ТЕКСТ ДЛЯ ЧТЕНИЯ ::
----

Но прежде нужно сказать еще вот что: единственным человеком в нашей семье, который читал Библию, была моя покойная бабушка. Незадолго до смерти к ней стали ходить «евангелисты» или кто-то в этом роде, точно не знаю, и они вместе читали Библию, подчеркивая наиболее значимые места. Эта Библия и досталась мне по наследству. Ее я и прочла, когда пришла в церковь.
И еще: у меня действительно были мысли попробовать себя в качестве певицы — у меня хороший голос, я занималась вокалом, умела хорошо двигаться на сцене, — словом, такие перспективы у меня тоже были. Ну и, конечно, я была движима тщеславием. Вообще, чтобы добиться успеха на сцене, тщеславие необходимо как горючее для двигателя, и, в общем-то, у кого его больше, тот и успешнее. И враг действительно это видит, тем более, ему это качество очень свойственно. Он хорошо видит в человеке свое. И охотно помогает ему в этом укорениться, чтобы потом получить над этим человеком безраздельную власть.
Но сердца человеческого он не знает. Он его не творил. Он не был допущен к этой тайне. Проникнуть в глубину сердца — ему не дано. Если, конечно, это сердце до конца не повреждено. Мое, видимо, каким-то чудом сохранилось (или исцелилось — я к тому времени уже исповедалась за всю свою жизнь и часто причащалась). К тому же, я на самом деле всегда хотела иметь нормальную семью, быть верной и любящей женой, это было моим искренним желанием, несмотря на то, что вела я себя совершенно противоположным образом.
Известно, что Православная Церковь учит не придавать значения снам. Но сон, о котором я хочу рассказать, я увидела и пережила настолько подробно, ясно и реально, будто все это только что случилось со мной на самом деле. Но главное не в этом. Главное, что из этого сна я осознала очень важные для меня (особенно в тот период моей жизни) вещи: как бы ни пугал и не запугивал сатана человека, на деле он совершенно бессилен, если человек исповедует себя как Божье творение и полностью предает себя в руки Божьи. Господь никогда не подведет и, как говорят, не посрамит веру. Самое главное — никогда не дрогнуть перед врагом. И что бы ни происходило — совершенно спокойно положиться на Бога.
Еще я поняла, что сатана получает власть над человеком только с его согласия, то есть, когда человек вступает с ним в какой-то контакт. Например, боится его и от страха сбивается с пути; или что-то получает от него и оказывается его должником, или еще как-то согрешает и не кается Богу, а пытается выпутаться своими силами. И даже, если самые насущные земные потребности человека являются для него высшей целью, то человек, отрекаясь от своего высшего предназначения, делается похожим на курицу, которая постоянно и очень деловито копается в земле, не поднимая головы, не понимая, кто хозяин ее жизни.

----

ФРАГМЕНТЫ ДАННЫХ ::
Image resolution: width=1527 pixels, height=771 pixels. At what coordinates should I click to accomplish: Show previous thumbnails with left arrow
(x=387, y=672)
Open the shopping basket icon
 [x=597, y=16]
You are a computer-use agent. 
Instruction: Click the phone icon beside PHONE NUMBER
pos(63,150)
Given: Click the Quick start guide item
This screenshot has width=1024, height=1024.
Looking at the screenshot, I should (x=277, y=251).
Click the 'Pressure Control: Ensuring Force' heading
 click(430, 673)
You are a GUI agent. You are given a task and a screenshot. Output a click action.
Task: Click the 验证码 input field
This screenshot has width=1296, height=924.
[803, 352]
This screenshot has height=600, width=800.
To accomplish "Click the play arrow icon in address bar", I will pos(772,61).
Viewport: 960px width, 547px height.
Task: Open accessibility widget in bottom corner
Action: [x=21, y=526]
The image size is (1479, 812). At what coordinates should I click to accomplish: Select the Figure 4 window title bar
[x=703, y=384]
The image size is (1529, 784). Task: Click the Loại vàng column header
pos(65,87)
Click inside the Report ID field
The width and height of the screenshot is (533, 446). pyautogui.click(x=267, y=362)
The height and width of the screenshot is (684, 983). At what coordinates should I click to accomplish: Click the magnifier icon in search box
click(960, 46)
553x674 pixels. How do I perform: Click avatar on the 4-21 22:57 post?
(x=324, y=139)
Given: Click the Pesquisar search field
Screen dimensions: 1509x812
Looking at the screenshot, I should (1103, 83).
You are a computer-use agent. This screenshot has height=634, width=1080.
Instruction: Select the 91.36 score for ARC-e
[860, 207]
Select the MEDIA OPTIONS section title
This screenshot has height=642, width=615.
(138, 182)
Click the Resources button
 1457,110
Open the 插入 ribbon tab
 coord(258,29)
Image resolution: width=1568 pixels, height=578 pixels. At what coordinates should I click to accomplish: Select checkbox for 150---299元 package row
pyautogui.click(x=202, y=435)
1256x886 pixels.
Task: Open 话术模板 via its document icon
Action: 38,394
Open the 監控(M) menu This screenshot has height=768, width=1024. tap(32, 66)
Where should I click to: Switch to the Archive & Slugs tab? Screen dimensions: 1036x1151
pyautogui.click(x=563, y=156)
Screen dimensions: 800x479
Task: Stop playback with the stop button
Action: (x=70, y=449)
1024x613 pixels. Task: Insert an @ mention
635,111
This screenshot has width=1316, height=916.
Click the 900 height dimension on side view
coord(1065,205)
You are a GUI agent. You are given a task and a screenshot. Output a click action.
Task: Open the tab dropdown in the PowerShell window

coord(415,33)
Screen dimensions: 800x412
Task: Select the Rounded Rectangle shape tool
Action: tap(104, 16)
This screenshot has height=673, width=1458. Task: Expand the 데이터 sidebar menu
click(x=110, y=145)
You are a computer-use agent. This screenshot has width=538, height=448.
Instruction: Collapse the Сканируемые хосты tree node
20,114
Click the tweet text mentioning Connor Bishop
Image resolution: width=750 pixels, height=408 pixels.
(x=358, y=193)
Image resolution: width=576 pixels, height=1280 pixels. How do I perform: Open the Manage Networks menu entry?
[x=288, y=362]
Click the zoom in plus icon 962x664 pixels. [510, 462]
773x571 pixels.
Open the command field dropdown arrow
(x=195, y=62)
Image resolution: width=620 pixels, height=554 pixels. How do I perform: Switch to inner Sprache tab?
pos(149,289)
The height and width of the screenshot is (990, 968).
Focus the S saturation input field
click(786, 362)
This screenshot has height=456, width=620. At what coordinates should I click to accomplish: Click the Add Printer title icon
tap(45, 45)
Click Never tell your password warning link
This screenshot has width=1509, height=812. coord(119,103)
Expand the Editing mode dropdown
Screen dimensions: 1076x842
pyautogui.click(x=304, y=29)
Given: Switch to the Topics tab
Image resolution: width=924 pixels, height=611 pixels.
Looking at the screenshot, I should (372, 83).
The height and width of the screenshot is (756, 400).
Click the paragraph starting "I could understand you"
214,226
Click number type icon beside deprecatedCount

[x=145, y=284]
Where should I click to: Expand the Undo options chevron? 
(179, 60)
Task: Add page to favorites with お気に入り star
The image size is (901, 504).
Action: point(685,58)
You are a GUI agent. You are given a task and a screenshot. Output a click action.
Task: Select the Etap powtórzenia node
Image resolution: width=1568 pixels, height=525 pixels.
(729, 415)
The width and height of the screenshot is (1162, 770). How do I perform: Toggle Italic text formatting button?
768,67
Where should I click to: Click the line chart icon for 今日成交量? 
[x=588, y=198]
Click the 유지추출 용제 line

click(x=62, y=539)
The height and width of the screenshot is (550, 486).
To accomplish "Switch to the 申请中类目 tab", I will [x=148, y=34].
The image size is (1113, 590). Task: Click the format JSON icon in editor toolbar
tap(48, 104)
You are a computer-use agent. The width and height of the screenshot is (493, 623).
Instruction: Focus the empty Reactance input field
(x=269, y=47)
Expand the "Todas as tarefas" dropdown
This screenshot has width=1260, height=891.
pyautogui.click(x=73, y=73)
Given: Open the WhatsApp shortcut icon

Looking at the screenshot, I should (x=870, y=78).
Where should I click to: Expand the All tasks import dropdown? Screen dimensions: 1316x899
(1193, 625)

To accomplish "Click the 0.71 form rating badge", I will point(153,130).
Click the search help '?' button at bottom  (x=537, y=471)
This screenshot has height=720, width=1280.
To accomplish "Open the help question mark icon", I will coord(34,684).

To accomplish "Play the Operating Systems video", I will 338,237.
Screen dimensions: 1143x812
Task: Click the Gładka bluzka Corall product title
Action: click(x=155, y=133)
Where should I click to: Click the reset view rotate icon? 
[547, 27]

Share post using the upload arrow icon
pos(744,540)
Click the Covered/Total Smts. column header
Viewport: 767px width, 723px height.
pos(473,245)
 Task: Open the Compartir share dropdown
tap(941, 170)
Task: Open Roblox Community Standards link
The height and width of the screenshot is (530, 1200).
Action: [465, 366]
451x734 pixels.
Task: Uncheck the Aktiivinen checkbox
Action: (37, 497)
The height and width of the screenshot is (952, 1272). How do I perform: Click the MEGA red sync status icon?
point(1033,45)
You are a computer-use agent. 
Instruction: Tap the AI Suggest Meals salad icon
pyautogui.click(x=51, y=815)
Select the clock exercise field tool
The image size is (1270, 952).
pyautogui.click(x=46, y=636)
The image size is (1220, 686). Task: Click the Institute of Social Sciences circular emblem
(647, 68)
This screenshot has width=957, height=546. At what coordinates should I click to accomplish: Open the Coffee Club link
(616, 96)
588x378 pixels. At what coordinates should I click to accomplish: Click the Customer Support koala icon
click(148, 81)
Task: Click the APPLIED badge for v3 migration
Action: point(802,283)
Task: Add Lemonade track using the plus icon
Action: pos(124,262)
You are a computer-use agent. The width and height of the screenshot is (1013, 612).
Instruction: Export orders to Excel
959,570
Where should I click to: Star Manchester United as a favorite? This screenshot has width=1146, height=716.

----

ЗАДАНИЯ ДЛЯ ВЫПОЛНЕНИЯ ::
- A) Измените фрагмент текста о приходе к вере от «И еще: у меня» до «человеком безраздельную власть.» включительно: замените в нем «певицы» на «актрисы».
- B) Кто, согласно тексту о приходе к вере, был единственным человеком в семье рассказчицы, читавшим Библию?
Данные являются самостоятельным материалом и с текстом не связаны.

ОТВЕТЫ ПО ПУНКТАМ ::
- A)
И еще: у меня действительно были мысли попробовать себя в качестве актрисы — у меня хороший голос, я занималась вокалом, умела хорошо двигаться на сцене, — словом, такие перспективы у меня тоже были. Ну и, конечно, я была движима тщеславием. Вообще, чтобы добиться успеха на сцене, тщеславие необходимо как горючее для двигателя, и, в общем-то, у кого его больше, тот и успешнее. И враг действительно это видит, тем более, ему это качество очень свойственно. Он хорошо видит в человеке свое. И охотно помогает ему в этом укорениться, чтобы потом получить над этим человеком безраздельную власть.

- B) Ее покойная бабушка.